Впрочем, чувства чувствами, но следовало подумать и о насущном: покойный отец почти полностью лишил наследника доходов. Достаток семьи теперь зависел от Гленорг-Холла. К счастью, дела в поместье шли совсем неплохо, а подробный доклад управляющего Чарльза порадовал. Только одно известие повергло нового хозяина в ужас. Хотя он этого и ожидал, но в глубине души всё-таки надеялся, что отец проявит сострадание к его любимому детищу. Однако Чарльз хотел слишком много — беспощадный старик сразу после ночной ссоры и отъезда сына распродал всех его лошадей, а старшего конюха уволил.
Управляющий сообщил об этом равнодушно — дело-то было давнее, а Чарльзу показалось, что он только сейчас похоронил близкого друга. Опять, как будто и не исчезала, скрутила душу тоска. Герцог отпустил управляющего и налил себе изрядную порцию виски. Когда раздался стук в дверь, он тихо выругался, но, увидев в дверях миниатюрную фигурку леди Ванессы, улыбнулся. Тётка, как когда-то в его детские годы, подслушивала под дверью, чтобы вовремя прийти на помощь.
— Чарли, — робко начала леди Ванесса, — управляющий сказал тебе про конюшню. Я понимаю, как тебе больно, но прошу, не огорчайся так сильно.
— Спасибо за заботу, дорогая, но я теперь — большой мальчик и умею держать удар, так что не беспокойтесь за меня.
Герцог ждал, что на этом разговор закончится, но тётка не спешила уходить.
— Ты не должен ненавидеть отца, — сказала она. — Ни тебе, ни Джону никогда не рассказывали о начале этой истории.
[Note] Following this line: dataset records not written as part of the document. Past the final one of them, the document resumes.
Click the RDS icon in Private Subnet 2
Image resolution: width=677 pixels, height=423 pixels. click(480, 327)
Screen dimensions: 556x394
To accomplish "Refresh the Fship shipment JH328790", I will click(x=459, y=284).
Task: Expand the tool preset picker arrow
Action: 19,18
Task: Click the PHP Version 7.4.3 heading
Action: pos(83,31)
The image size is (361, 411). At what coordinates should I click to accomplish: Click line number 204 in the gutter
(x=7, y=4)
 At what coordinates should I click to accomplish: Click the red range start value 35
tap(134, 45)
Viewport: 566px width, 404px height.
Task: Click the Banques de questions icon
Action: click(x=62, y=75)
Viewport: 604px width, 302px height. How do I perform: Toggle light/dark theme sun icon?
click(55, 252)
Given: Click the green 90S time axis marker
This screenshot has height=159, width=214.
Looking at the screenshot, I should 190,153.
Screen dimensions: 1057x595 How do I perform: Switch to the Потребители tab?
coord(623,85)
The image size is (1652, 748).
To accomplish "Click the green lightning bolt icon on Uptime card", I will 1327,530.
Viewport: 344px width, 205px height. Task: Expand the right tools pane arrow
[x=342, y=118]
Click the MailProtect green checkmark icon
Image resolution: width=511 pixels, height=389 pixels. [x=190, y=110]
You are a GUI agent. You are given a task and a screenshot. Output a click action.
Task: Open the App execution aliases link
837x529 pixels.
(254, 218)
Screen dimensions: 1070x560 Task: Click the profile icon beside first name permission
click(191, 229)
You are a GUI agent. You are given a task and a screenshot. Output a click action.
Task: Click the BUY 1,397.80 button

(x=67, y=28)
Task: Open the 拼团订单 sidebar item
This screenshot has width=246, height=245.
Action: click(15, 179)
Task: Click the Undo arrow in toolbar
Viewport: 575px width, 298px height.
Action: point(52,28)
Ваш отец женился против воли семьи. Между ним и нашим отцом, а вашим дедом тогда вышла дикая ссора. Семья вашей матери была безупречно родовита и очень богата, но вашего деда пугало то, что три брата Абигайль предпочитали мужчин. Старший из них даже женился и детей в браке завёл. Ваш дед опасался, что его внуки могут унаследовать эту склонность семьи маркизов Харкгроу. Адам тогда настоял на своём и всё-таки женился на своей избраннице, но, по-моему, всю жизнь боялся, что отец окажется прав. Смерть любимой жены изменила Адама, окончательно испортив его характер, и когда ваш отец понял, что у Джона проявилась склонность дядьёв со стороны матери, то обвинил в этом себя. Отец был так жесток с вами именно потому, что пытался заглушить укоры собственной совести.
— Получается, что отец подозревал и меня? Будто я тоже могу иметь подобные наклонности… Поэтому и составил такое завещание? — изумился герцог.
— Да, дорогой! Однажды — наверное, с год назад — Адам проговорился об этом. Я знаю, что подозрения его страшно угнетали. Прости отца, он думал о титуле и землях, а самое главное, я точно знаю, что он очень страдал.